Adiantando que nesta audiência sua intenção era ouvir a delegação do Xingu mais do que dar alguma resposta concreta, Augustinho explicou que, primeiro, o senador bolsonarista Zequinha Marinho “pode fazer quantas audiências quiser, mas eles não tomam nenhuma decisão”; e que, como presidente do Ibama, ele tem ciência que uma das principais características de Belo Monte é falta de cumprimento das condicionantes. “Meu sonho é que não tivesse a hidrelétrica”, explica. Mas agora, garante, não vai ter nenhuma licença sem que todas as condicionantes sejam cumpridas.

Nesse sentido, acrescentou Augustinho, o hidrograma de Belo Monte tem que garantir a vida do Xingu. Segundo ele, era sabido desde o início que o rio é sazonal e que em determinadas épocas do ano isso afetaria a eficiência da hidroelétrica. “Queremos um hidrograma que mantenha o rio vivo!. Mesmo que não dê pra gerar energia. E a Norte Energia vai ter que entender que eles têm que implementar as condicionantes”, concluiu.

Extrato de dados:
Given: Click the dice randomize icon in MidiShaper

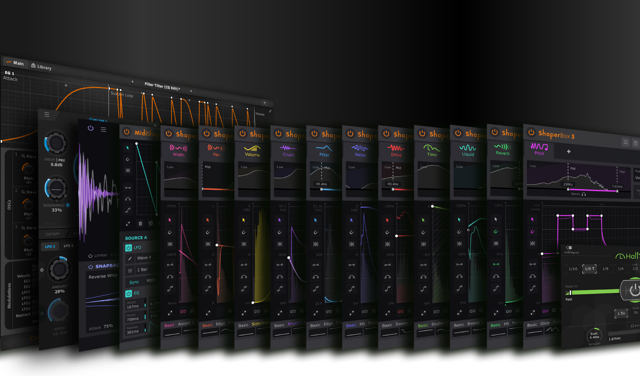Looking at the screenshot, I should [x=151, y=223].
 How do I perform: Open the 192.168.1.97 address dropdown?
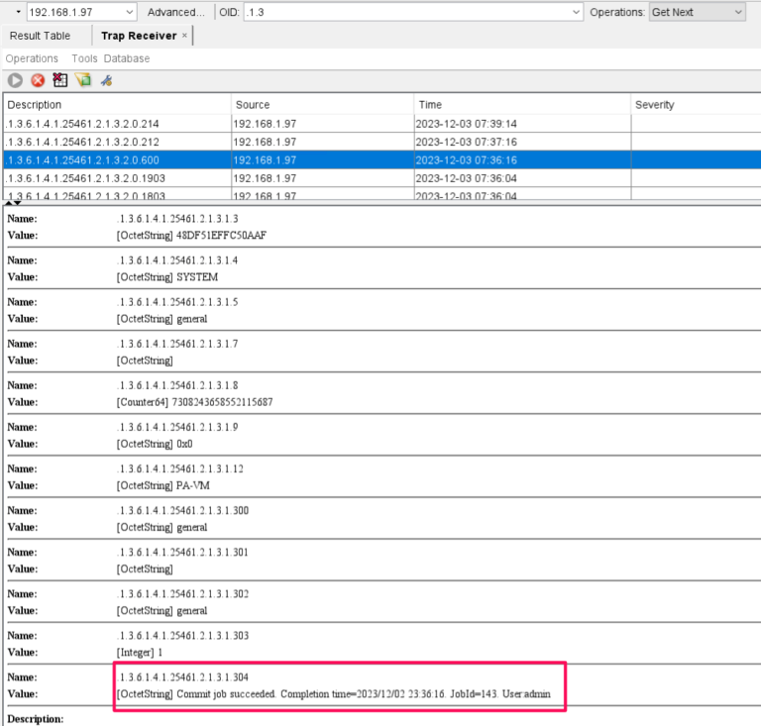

Tarefas:
a: Transcreva o trecho do texto de leitura que vai de "Adiantando que nesta" até "condicionantes sejam cumpridas.".
b: Diga se cada afirmação abaixo está de acordo com o texto de leitura, respondendo sim ou não e citando as palavras do texto que decidem a questão. (i) Augustinho afirma que as audiências do senador Zequinha Marinho não tomam nenhuma decisão. (ii) Augustinho defende que o hidrograma de Belo Monte priorize a geração de energia. (iii) Segundo Augustinho, a sazonalidade do rio só foi percebida recentemente.

Respostas:
a:
Adiantando que nesta audiência sua intenção era ouvir a delegação do Xingu mais do que dar alguma resposta concreta, Augustinho explicou que, primeiro, o senador bolsonarista Zequinha Marinho “pode fazer quantas audiências quiser, mas eles não tomam nenhuma decisão”; e que, como presidente do Ibama, ele tem ciência que uma das principais características de Belo Monte é falta de cumprimento das condicionantes. “Meu sonho é que não tivesse a hidrelétrica”, explica. Mas agora, garante, não vai ter nenhuma licença sem que todas as condicionantes sejam cumpridas.

b:
(i) Sim: "pode fazer quantas audiências quiser, mas eles não tomam nenhuma decisão".
(ii) Não: "o hidrograma de Belo Monte tem que garantir a vida do Xingu" e "Mesmo que não dê pra gerar energia".
(iii) Não: "era sabido desde o início que o rio é sazonal".